Stored records
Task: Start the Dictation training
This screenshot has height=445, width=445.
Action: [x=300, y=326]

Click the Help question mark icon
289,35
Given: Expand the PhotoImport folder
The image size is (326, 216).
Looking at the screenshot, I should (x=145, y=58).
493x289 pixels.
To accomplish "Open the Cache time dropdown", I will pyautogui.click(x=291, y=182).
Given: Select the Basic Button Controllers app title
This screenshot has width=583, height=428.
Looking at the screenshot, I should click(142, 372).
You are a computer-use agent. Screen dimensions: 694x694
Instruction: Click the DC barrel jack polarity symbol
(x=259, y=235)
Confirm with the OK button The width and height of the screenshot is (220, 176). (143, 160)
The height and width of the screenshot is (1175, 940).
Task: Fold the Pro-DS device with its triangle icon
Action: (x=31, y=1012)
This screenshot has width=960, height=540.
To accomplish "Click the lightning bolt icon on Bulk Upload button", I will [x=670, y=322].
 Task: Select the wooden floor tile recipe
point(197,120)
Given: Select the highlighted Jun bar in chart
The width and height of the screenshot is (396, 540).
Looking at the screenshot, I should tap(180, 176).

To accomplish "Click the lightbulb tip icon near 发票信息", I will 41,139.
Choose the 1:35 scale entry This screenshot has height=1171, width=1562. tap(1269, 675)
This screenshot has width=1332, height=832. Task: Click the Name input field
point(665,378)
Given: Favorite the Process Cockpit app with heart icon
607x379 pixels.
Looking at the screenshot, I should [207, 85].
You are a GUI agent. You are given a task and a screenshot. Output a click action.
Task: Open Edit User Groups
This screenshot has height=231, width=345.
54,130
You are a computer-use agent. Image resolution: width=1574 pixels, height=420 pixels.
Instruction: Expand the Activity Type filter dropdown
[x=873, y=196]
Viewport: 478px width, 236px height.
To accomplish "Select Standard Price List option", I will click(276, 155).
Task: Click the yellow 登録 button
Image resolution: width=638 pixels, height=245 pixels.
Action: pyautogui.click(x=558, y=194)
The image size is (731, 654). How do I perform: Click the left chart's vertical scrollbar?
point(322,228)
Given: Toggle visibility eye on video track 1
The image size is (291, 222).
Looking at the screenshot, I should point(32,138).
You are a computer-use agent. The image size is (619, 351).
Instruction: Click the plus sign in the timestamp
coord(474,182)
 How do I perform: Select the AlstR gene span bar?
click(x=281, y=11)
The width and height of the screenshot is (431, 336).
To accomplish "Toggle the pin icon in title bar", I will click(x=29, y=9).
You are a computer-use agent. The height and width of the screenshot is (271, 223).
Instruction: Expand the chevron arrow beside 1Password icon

▶ [Task objective]
Nothing should appear in the answer except the lines from the one containing "You are a computer-use agent. Image" to the end of the data above, reproduced exactly.

▶ [Output for this task]
You are a computer-use agent. Image resolution: width=1574 pixels, height=420 pixels.
Instruction: Expand the Activity Type filter dropdown
[x=873, y=196]
Viewport: 478px width, 236px height.
To accomplish "Select Standard Price List option", I will click(276, 155).
Task: Click the yellow 登録 button
Image resolution: width=638 pixels, height=245 pixels.
Action: pyautogui.click(x=558, y=194)
The image size is (731, 654). How do I perform: Click the left chart's vertical scrollbar?
point(322,228)
Given: Toggle visibility eye on video track 1
The image size is (291, 222).
Looking at the screenshot, I should point(32,138).
You are a computer-use agent. The image size is (619, 351).
Instruction: Click the plus sign in the timestamp
coord(474,182)
 How do I perform: Select the AlstR gene span bar?
click(x=281, y=11)
The width and height of the screenshot is (431, 336).
To accomplish "Toggle the pin icon in title bar", I will click(x=29, y=9).
You are a computer-use agent. The height and width of the screenshot is (271, 223).
Instruction: Expand the chevron arrow beside 1Password icon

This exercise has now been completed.